[Dataset entries]
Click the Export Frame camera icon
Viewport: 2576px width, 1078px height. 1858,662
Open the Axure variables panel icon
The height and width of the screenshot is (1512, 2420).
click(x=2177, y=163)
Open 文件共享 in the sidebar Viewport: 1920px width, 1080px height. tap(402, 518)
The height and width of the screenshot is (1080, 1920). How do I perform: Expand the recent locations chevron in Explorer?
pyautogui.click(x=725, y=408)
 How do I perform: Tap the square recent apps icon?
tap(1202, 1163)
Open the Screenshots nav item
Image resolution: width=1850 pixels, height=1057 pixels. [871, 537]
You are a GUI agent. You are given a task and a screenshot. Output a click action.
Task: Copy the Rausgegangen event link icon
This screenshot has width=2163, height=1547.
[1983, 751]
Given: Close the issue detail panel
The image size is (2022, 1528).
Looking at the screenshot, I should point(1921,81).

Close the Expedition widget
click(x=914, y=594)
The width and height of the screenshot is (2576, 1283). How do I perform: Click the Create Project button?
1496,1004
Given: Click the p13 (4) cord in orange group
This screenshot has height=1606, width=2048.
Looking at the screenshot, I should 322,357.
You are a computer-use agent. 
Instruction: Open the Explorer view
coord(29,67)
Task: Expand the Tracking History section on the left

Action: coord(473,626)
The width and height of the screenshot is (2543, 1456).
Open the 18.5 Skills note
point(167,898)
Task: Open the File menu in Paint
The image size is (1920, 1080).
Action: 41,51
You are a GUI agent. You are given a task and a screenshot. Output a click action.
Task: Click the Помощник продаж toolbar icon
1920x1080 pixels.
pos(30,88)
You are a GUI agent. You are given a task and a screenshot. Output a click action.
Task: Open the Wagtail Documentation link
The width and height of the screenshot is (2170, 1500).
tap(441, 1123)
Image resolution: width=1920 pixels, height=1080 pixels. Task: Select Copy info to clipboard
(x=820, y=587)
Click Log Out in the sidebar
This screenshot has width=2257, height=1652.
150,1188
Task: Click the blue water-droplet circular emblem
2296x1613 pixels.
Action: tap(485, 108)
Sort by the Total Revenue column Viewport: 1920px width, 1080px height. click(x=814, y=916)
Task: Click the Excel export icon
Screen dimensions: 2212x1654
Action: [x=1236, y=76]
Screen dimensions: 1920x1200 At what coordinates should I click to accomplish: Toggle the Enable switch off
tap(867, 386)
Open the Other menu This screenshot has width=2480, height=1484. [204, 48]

■ TASK ■
Your response must consist of the entries, reproduced exactly.

■ RESULT OF THIS TASK ■
Click the Export Frame camera icon
Viewport: 2576px width, 1078px height. 1858,662
Open the Axure variables panel icon
The height and width of the screenshot is (1512, 2420).
click(x=2177, y=163)
Open 文件共享 in the sidebar Viewport: 1920px width, 1080px height. tap(402, 518)
The height and width of the screenshot is (1080, 1920). How do I perform: Expand the recent locations chevron in Explorer?
pyautogui.click(x=725, y=408)
 How do I perform: Tap the square recent apps icon?
tap(1202, 1163)
Open the Screenshots nav item
Image resolution: width=1850 pixels, height=1057 pixels. [871, 537]
You are a GUI agent. You are given a task and a screenshot. Output a click action.
Task: Copy the Rausgegangen event link icon
This screenshot has width=2163, height=1547.
[1983, 751]
Given: Close the issue detail panel
The image size is (2022, 1528).
Looking at the screenshot, I should point(1921,81).

Close the Expedition widget
click(x=914, y=594)
The width and height of the screenshot is (2576, 1283). How do I perform: Click the Create Project button?
1496,1004
Given: Click the p13 (4) cord in orange group
This screenshot has height=1606, width=2048.
Looking at the screenshot, I should 322,357.
You are a computer-use agent. 
Instruction: Open the Explorer view
coord(29,67)
Task: Expand the Tracking History section on the left

Action: coord(473,626)
The width and height of the screenshot is (2543, 1456).
Open the 18.5 Skills note
point(167,898)
Task: Open the File menu in Paint
The image size is (1920, 1080).
Action: 41,51
You are a GUI agent. You are given a task and a screenshot. Output a click action.
Task: Click the Помощник продаж toolbar icon
1920x1080 pixels.
pos(30,88)
You are a GUI agent. You are given a task and a screenshot. Output a click action.
Task: Open the Wagtail Documentation link
The width and height of the screenshot is (2170, 1500).
tap(441, 1123)
Image resolution: width=1920 pixels, height=1080 pixels. Task: Select Copy info to clipboard
(x=820, y=587)
Click Log Out in the sidebar
This screenshot has width=2257, height=1652.
150,1188
Task: Click the blue water-droplet circular emblem
2296x1613 pixels.
Action: tap(485, 108)
Sort by the Total Revenue column Viewport: 1920px width, 1080px height. click(x=814, y=916)
Task: Click the Excel export icon
Screen dimensions: 2212x1654
Action: [x=1236, y=76]
Screen dimensions: 1920x1200 At what coordinates should I click to accomplish: Toggle the Enable switch off
tap(867, 386)
Open the Other menu This screenshot has width=2480, height=1484. [204, 48]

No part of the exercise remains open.